Monday, 11th July, 2022

[Day 847]

The heatwave continues today and there are warnings across the country that people should take the necessary steps to protect themselves. I think it is fair to say that Meg and I have not been unduly stressed by the heat so far but we are aware that as one ages, the body’s ability to cope with extreme heat diminishes. So we are taking the necessary steps to protect ourselves by not exposing ourelves to too much sun and keeping ourselves hydrated during the day. So we decided to take the car to collect our daily newspaper and then went off to the park by car. Having parked the car, we made for our usual set of benches but deliberately chose a seat that was in the shade rather than being in the full blast of the midday sun. We drank our coffee and ate our pieces of fruit and then made for home relatively early. We cooked ourselves our midday meal a little early because we knew that our chiropodist was due to pay us a visit in the early afternoon. Just after she had left and we had organised her fee payment over the internet we experienced a power cut. This only lasted for five minutes or so but there are always some appliances that need resetting after a power cut such as our bedside radio so this is one job for later.

Today is going to be quite an important day politically as the 1922 Committee of backbench Tory MPs will choose a new executive committee today and will then determine the timetable for the election of a new party leader. The number of declared candidates stands at 11 at the moment and if Priti Patel, the Home Secretary, decides to stand then this will make 12. However, it seems to be a racing certainty that the 1922 committee will increase the number of MPs who have to sign the nomination papers for a candidate. At the moment, I believe this is 8 but it will probably be increased substantially to at least 20 and perhaps as many as 30. This will have the effect of cutting the number of candidates at a stroke as many will fail to attract enough signatures to stand. We expect the conditions for the election of a new leader to be announced some this evening but in any case, the Tory High Command, if I can put it that way, are determined to reduce the number of candidates to just two before parliament adjourns in about 10 days time. If one candidate does not withdraw (as happened when Andrea Leadsom withdraw from challenging Theresa May as she was so far behind) then the two candidates will be put forward to the Tory Party in the country and their votes will determine the outcome. There is a slight possibility that this last step might be truncated in view of the very special circumstances this time around and the fact that Boris Johnson is still the Prime Minister despite the wishes of most of the parliamentary Conservative party) but we shall have to wait and see. In any case, I am not sure that issues like this should be determined by members of the political parties in the wider country as this gave us Corbyn (on the left) and Johnson (on the right) and has the effect of pulling the parliamentary parties towards the extremes of left or right.

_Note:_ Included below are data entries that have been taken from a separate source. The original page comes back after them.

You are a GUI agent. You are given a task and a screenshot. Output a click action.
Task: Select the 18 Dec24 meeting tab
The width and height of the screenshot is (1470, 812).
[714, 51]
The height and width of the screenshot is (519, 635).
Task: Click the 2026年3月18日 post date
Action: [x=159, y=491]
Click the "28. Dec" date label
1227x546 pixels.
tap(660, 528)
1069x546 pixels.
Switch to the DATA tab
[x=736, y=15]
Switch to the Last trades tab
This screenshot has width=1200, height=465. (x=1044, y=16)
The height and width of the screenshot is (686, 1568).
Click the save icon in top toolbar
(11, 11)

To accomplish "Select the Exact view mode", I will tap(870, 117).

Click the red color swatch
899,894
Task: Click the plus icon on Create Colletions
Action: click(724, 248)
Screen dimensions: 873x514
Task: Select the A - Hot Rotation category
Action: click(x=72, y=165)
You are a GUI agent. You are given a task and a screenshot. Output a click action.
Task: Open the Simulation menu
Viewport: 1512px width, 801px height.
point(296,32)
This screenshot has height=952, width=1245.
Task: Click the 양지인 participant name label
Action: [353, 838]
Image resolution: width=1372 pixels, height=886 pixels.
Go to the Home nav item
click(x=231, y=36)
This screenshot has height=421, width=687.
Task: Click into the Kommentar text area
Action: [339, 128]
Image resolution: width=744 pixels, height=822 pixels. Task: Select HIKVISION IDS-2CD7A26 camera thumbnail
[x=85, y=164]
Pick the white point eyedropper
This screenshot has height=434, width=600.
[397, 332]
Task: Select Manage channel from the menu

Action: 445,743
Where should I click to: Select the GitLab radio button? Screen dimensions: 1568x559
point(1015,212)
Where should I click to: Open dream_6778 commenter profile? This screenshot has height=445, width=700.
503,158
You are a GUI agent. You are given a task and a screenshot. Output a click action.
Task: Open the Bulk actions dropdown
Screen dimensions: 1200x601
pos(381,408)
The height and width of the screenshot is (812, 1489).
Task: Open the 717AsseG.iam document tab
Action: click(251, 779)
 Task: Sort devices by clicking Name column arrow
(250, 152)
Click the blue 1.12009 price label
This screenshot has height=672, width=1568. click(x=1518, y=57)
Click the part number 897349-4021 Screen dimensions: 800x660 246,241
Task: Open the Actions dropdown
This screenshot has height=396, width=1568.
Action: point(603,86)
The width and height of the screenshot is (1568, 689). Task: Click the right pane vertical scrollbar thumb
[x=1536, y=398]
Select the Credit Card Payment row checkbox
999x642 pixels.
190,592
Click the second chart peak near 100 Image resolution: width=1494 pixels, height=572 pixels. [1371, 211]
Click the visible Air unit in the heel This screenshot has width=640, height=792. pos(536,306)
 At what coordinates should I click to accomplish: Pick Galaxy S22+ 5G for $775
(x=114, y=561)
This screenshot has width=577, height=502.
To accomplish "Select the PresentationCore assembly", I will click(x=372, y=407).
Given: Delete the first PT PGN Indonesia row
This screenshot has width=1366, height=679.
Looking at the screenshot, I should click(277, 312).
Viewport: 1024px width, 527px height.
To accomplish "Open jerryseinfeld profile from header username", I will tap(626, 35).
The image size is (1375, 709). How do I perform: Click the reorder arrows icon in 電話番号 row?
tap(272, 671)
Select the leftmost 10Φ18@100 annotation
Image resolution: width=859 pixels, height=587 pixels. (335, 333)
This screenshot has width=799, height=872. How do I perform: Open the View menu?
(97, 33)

As we have mentioned in previous blogs, the issue of tax is tearing the Tory party apart at the moment. Most of the candidates (practically all of whom are from the right of the party) are in favour of tax reductions or reversing the rise in tax and NI contributions that the Johnson government had put in place to fund, inter alia, the costs of social care which is not a trivial problem. One the one hand, many older (and Conservative) voters are having to fund the entire cost of social care themselves by selling their houses and the arguments as to who will fund the social care costs of individuals who are ‘bed blocking’ within the NHS still needs to be resolved. If we have another wave of the COVID virus and already it is the case that hospital admissions are increasing, then in the autumn all of these pressure will become acute again. At the height of the pandemic, the care home owners were asked by the government to increase the supply of places available in the system to ensure that the acute wards could be cleared to make space for the wave of COVID cases. The government agreed some special payments to the bosses of the care home systems (dominated by a few large off-shore firms) who promptly took the money, paid themselves a massive bonus and most of the money disappeared into off shore tax havens and was not spent, as it should have been, on making that the care homes could hire enough staff and equip them with PPE (Personal Protective Equipment) upon which the lives of the caring staff may well depend.